◆ Directions
Below are the records to transcribe exactly; do not include any images.

◆ Input for this task
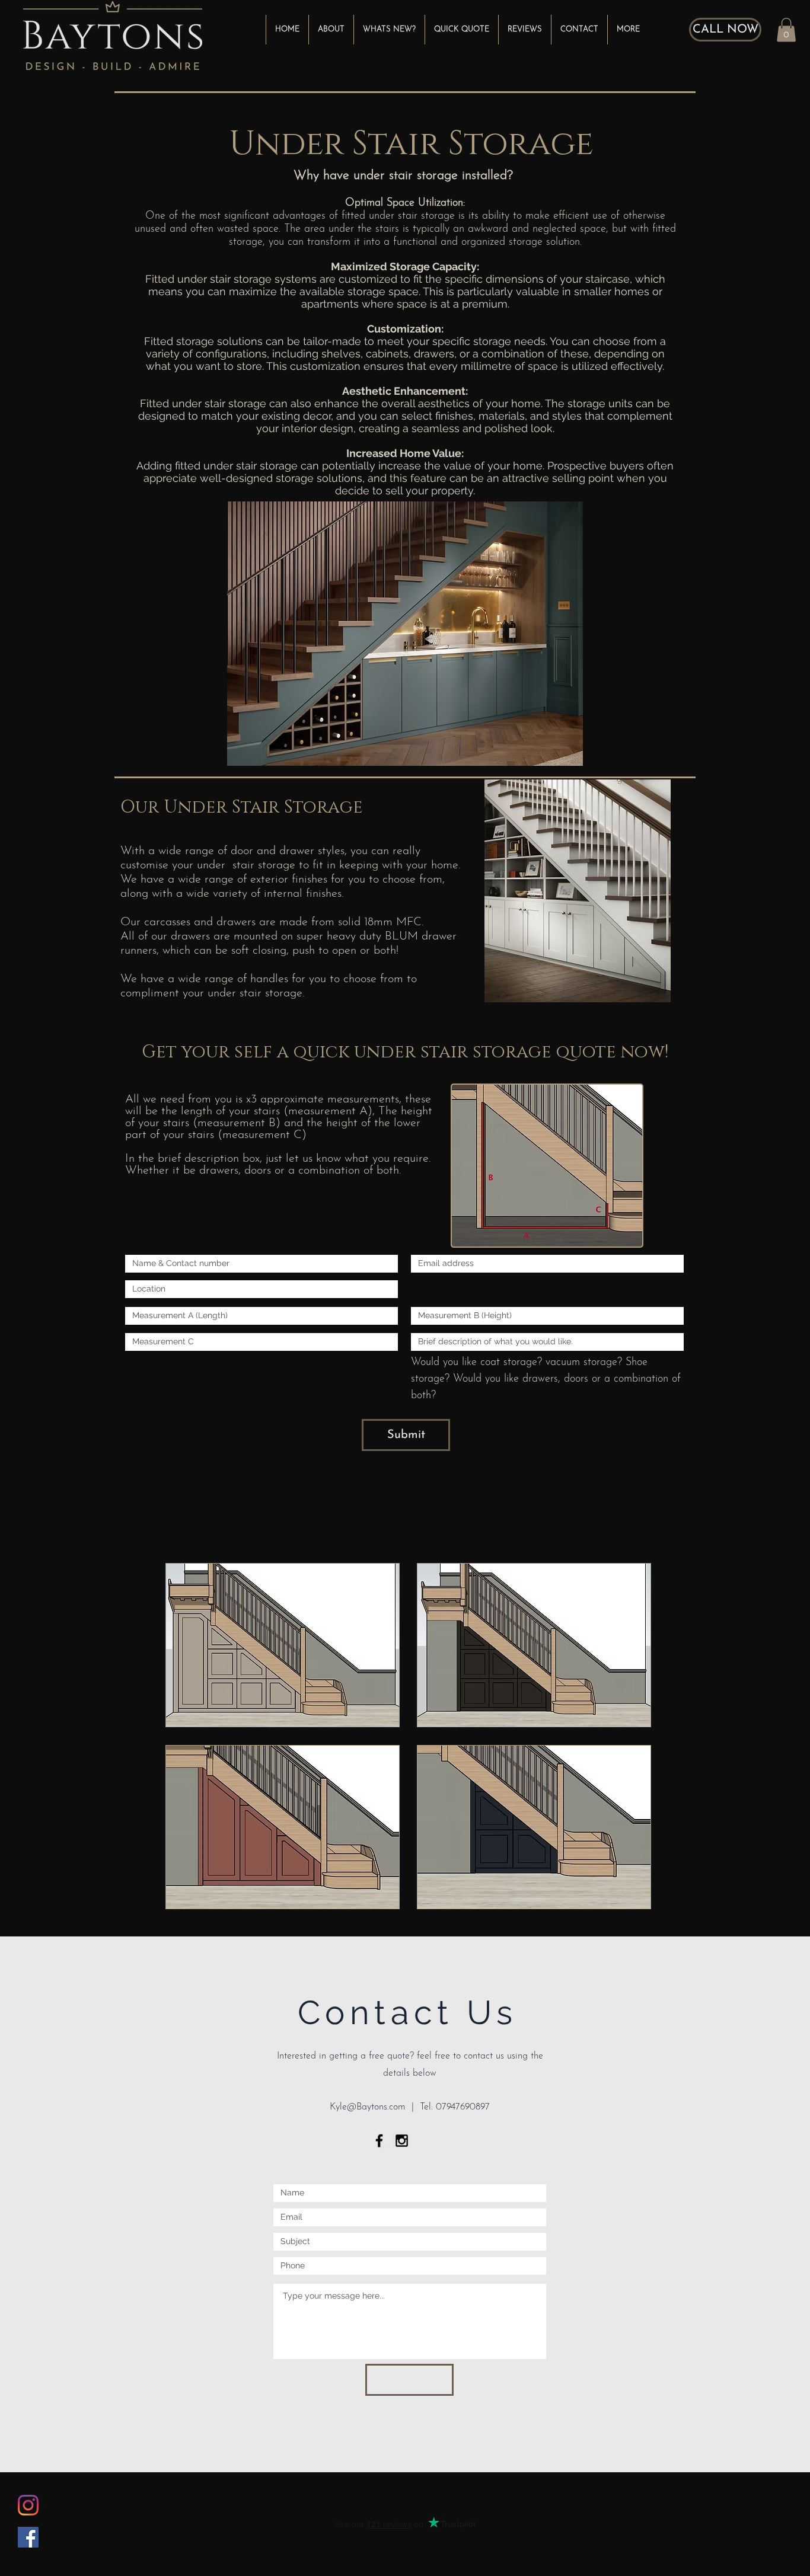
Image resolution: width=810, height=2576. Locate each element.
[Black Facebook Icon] (379, 2140)
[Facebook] (28, 2537)
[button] (786, 30)
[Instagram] (28, 2505)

◆ Expected output
Image resolution: width=810, height=2576. Locate each element.
[Black Facebook Icon] (379, 2140)
[Facebook] (28, 2537)
[button] (786, 30)
[Instagram] (28, 2505)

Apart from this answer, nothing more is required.